Without a legal Power of Attorney or court ordered guardianship, even a spouse does not have the legal authority to sign their spouse's signature. If a valid Power of Attorney is not legally prepared, signed and acknowledged in front of an attorney or notary, it is invalid. Without a Power of Attorney, a Guardianship Order and Judgment must be obtained from the Superior Court to permit complete legal decision making.
According to Disability Law, A Legal Primer published by the New Jersey State Bar Association, "A guardian is a person appointed by a court to make financial and personal decisions for a person proven to be a legally incompetent/ incapacitated person." p11
1. When is a guardian needed? A guardian is needed when an individual cannot manage his or her life as a result of a mental or physical disability or an alcohol or drug addiction. The person for whom a guardian is appointed is called a "ward". Disability Law at p11
Legislation (P.L. 1997, c 379) changed the designation of "mental incompetent" to "incapacitated person" in all laws, rules, regulations and documents. New Jersey Lawyer March 23, 1998
2. What rights does an incompetent/ incapacitated person lose? Unless a Court orders otherwise, a ward/ incompetent/ incapacitated person does not have the right to decide where to live, spend money, use property, appear in Court or undergo medical treatment without the approval of his or her guardian. An unmarried incompetent/ incapacitated person also loses the right to marry.

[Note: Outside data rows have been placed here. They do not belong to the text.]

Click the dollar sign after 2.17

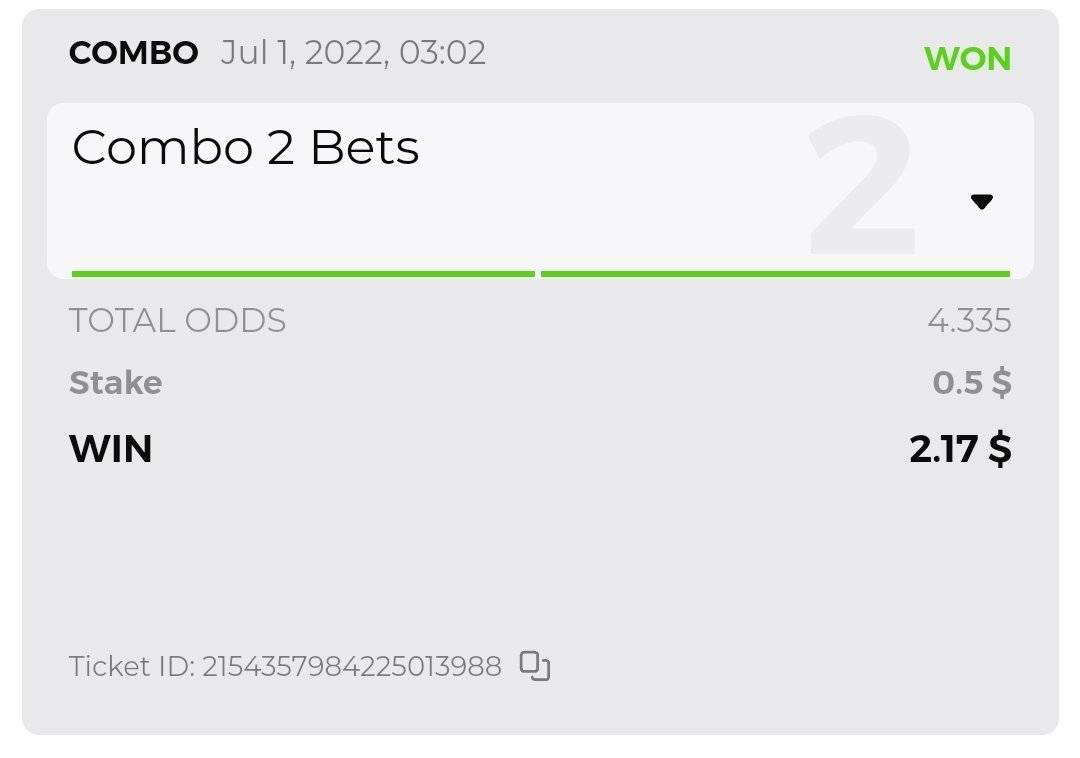[x=999, y=449]
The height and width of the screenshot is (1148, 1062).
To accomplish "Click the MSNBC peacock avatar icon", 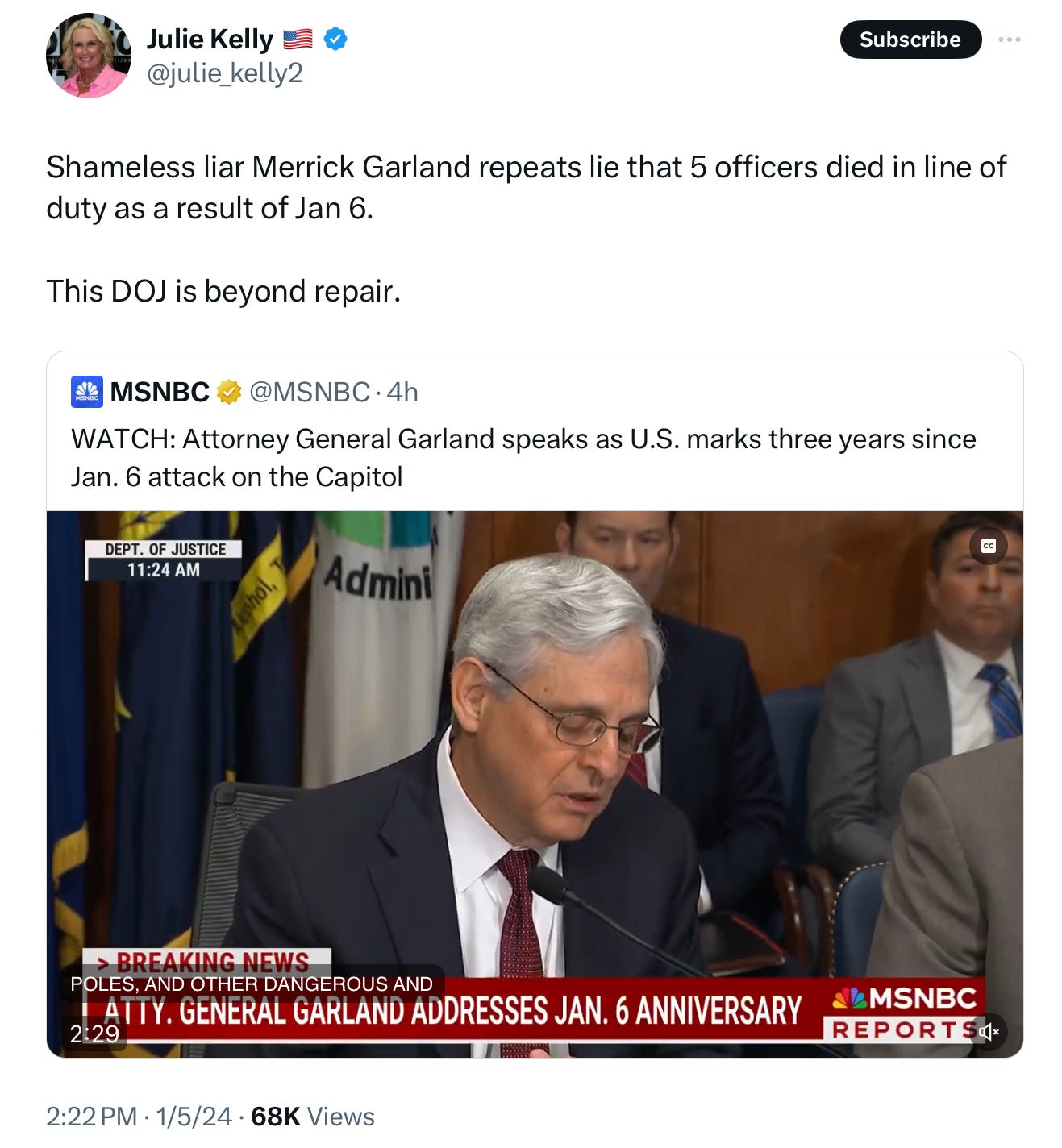I will [x=86, y=391].
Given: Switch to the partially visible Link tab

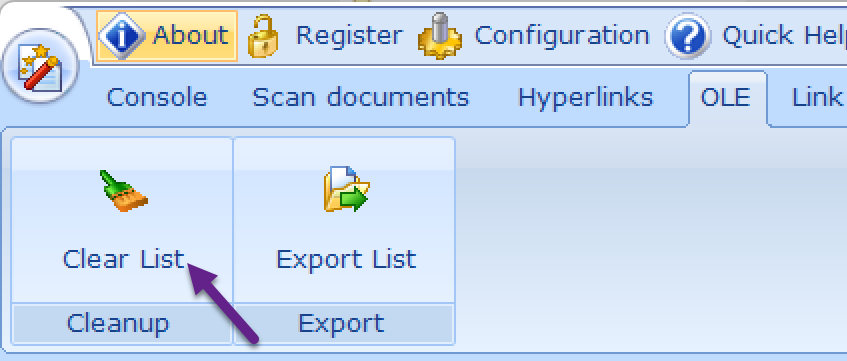Looking at the screenshot, I should coord(817,98).
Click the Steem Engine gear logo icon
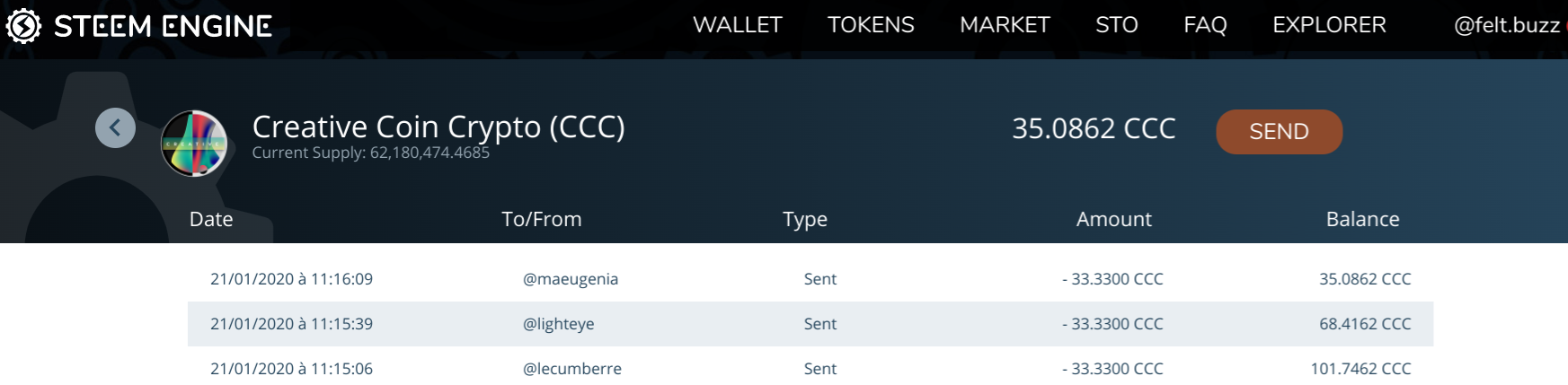 (x=24, y=26)
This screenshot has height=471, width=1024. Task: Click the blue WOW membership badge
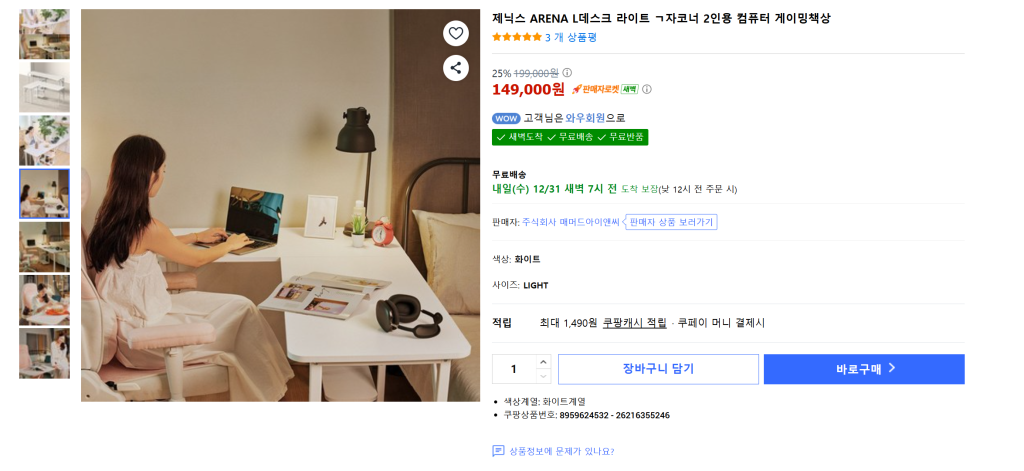point(506,118)
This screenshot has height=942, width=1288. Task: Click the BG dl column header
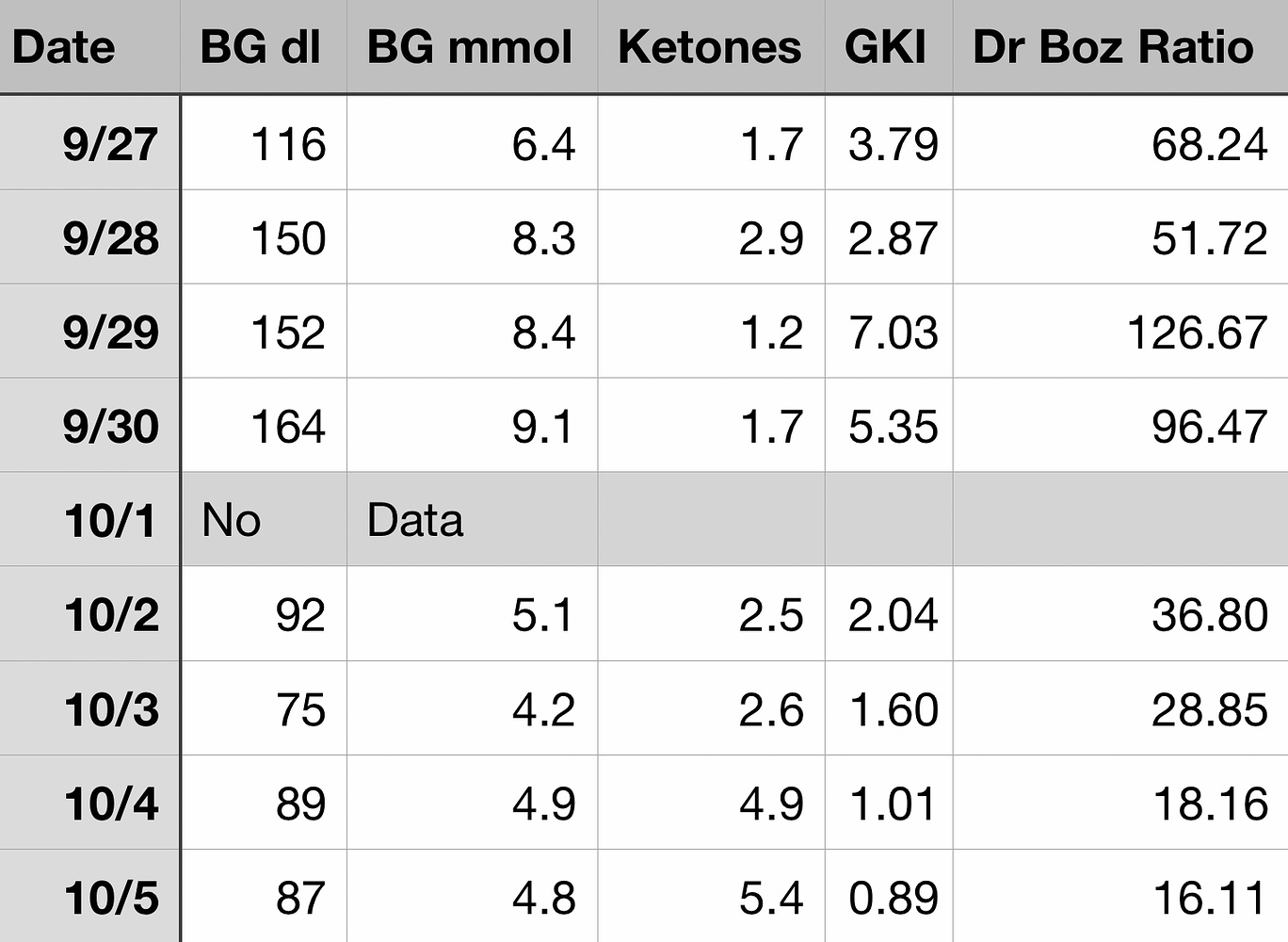click(x=262, y=47)
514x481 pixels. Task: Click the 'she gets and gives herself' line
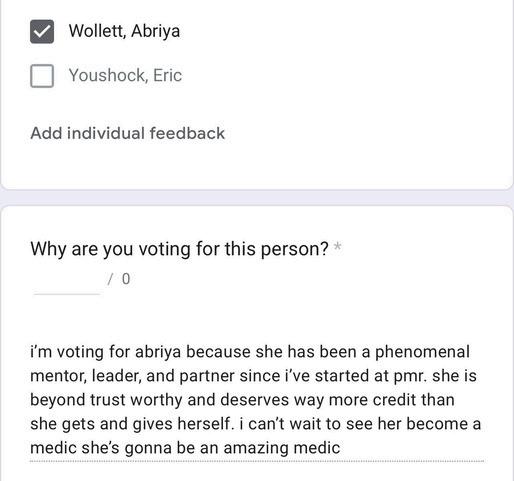[255, 424]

3. How does somebody become the guardian of another?
Guardians are appointed by Courts after the person in need of guardianship is proven incompetent. Guardianship actions can be brought under the general incompetency statute (N.J.S.A. 3B:12-25 et seq.) or under the statute dealing with people who receive services from the State Division of Developmental Disabilities. N.J.S.A.. 30:4-165.4 et seq. Guardians who are married to the incompetent/ incapacitated person or are parents of an unmarried incompetent/ incapacitated person can choose who will become the guardian after the guardians die and include a clause designating their successor in their Wills. Disability Laws p12. Under the general incompetency statute, a Complaint requesting Guardianship must be filed in the Superior Court, plus a detailed Affidavit by the person requesting to be Guardian detailing the assets of the incompetent/ incapacitated person plus reasons why the incompetent/ incapacitated person is no longer able to manage their affairs. Affidavits of two doctors are also needed. The Court will appoint a temporary attorney to interview the incompetent/ incapacitated person and prepare a report to the Court. The court costs and legal fees often exceeds $4,000.
4. Who can be a guardian?
Generally, a close relative or a person with a close relationship to the proposed incompetent/ incapacitated person who will act to protect the incompetent/ incapacitated person's best interests can be guardian. When a close friend or relative is not available, the Court may appoint the Public Guardian (for persons over 60) or an Attorney to serve as guardian.
5. What are the rights of the proposed incompetent/ incapacitated person prior to hearing?
The proposed incompetent/ incapacitated person is entitled to receive advance notice of the guardianship hearing, to be represented by a lawyer and to present a defense at the hearing.
6. Is court approval required to sell real estate if someone is declared incompetent/ incapacitated?
Yes. Your attorney can discuss transferring certain assets to qualify for Medicaid.